Moderation is ideal in almost every circumstance. Having too much, or too little, of any one thing can be incredibly damaging to the consuming entity. Something even as generally positive as water can become deadly when ingesting too much. This is why moderation and restraint are such important characteristics in life.
Characteristics that any individual or association should actively employ. Basketball’s Association, however, is having a difficult time moderating at the moment. Three-point attempts are exponentially growing. The NBA shot a remarkable 742 more threes than it did five years ago. The problem is not in the reasoning behind this ever-growing use of threes, it is their seemingly sole importance to wins and losses. During the NBA playoffs, the winner has had more or the same amount of threes as the loser roughly 80% of the time.
These even include teams that do not normally make a lot of threes. The San Antonio Spurs, Indiana Pacers, Minnesota Timberwolves, and the Milwaukee Bucks were all 25th or lower in the NBA in three-point makes per game this year. Yet most of their games, even games in which they notched wins, were defined by the amount of threes they made. Those teams had more or an equal amount of threes made in six of the eight combined games they won.
Those four teams were also greeted to the NBA playoffs with early first-round exits. In contrast, the four teams that remained when the Conference Finals arrived were all top eight or higher in three-point makes per game. Those series and the NBA Finals have also largely been decided on the amount of threes a team makes. Teams that won games in those series had more threes than the losing team about 90% of time. Meanwhile, just 50% of the games in the 2012-13 Conference Finals and NBA Finals were decided on who had more threes.
The importance of shots beyond the arc has been well-documented. Teams and the league are smarter for recognizing that the three-point line is much more than a novelty. When it comes to issues such as the use of the three-point line, the question the league always asks itself is, “Does this make the NBA better?”. In the interim, the answer has been yes.
Viewership and interest is skyrocketing and the perceived talent of the league could not be higher. Threes are flying and skillsets are being forced to expand because of it. However, a three-point recession is nowhere on the horizon. Threes will continue to climb until the league has a definitive or negative answer to their all-encompassing question.
When games are decided simply on who makes more threes, the league becomes a worse organization. Just as a great NBA team succeeds on their ability to do many things well, a great NBA succeeds on the variety of their game and players. It’s games being decided almost completely on one specific and simple shot type that makes the Association worse.
Now the league is far away from having this problem. Though, throughout it’s history, the NBA has not been shy about taking away things that are being used in excess. NBA teams, however, are wisely leaning towards three-point over-indulgence and the league may just as wisely find a way to moderate the amount of threes teams chuck at the rim.

They may ultimately come to fruition because of how distinctly the NBA playoffs have showcased this potential problem. For example, in the Houston Rockets most important game of the season, they went 0/27 from three over a significant portion of the game. In the Boston Celtics most important game of the season, they shot just 17.9% from three on 39 attempts.
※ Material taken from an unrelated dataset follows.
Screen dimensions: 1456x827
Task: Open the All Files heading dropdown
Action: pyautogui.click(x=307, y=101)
Both teams attempted so many threes in those games that they accounted for nearly 50% of their total attempts.
Missing threes is the most easily recognizable culprit behind both team’s Game 7 losses. Other smaller factors obviously played a role in their exits from the NBA playoffs, but by far the largest was their incompetent shooting. That became the sole discussion following those games. For a league that is fueled by the conversation surrounding it, those discussions becoming so singularly focused is a death wish.
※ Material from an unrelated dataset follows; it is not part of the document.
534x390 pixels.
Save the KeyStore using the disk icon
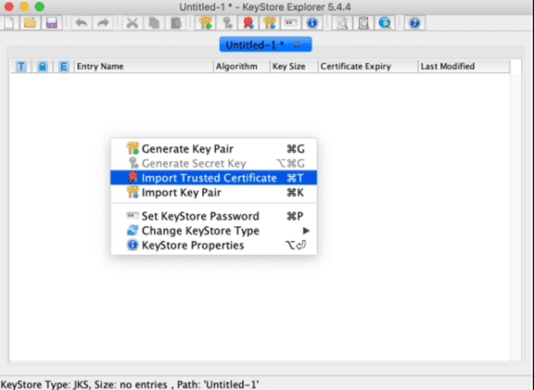point(51,23)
This reduces the game to a single statistic. Every player has become their three-point percentage. Every team’s chances to win rely on their three-point shooting. And every fan wants a lineup consisting of all three-point shooters. The game is more interesting when it is about many things, not just one. This is the ultimate danger of ceaselessly increasing the amount of threes the league takes without regulation. The NBA becomes singularly focused and therefore becomes much less interesting.
There can be no argument about whether “Morey Ball” has revolutionized basketball or not, it definitely has. The problem lies with this simple question: when does shooting so many threes become shooting too many threes? The answer may be never or maybe the league’s number of threes will simply reach a natural plateau. Right now, the NBA’s thirst for threes seems unquenchable and too much of anything, even water, can become deadly.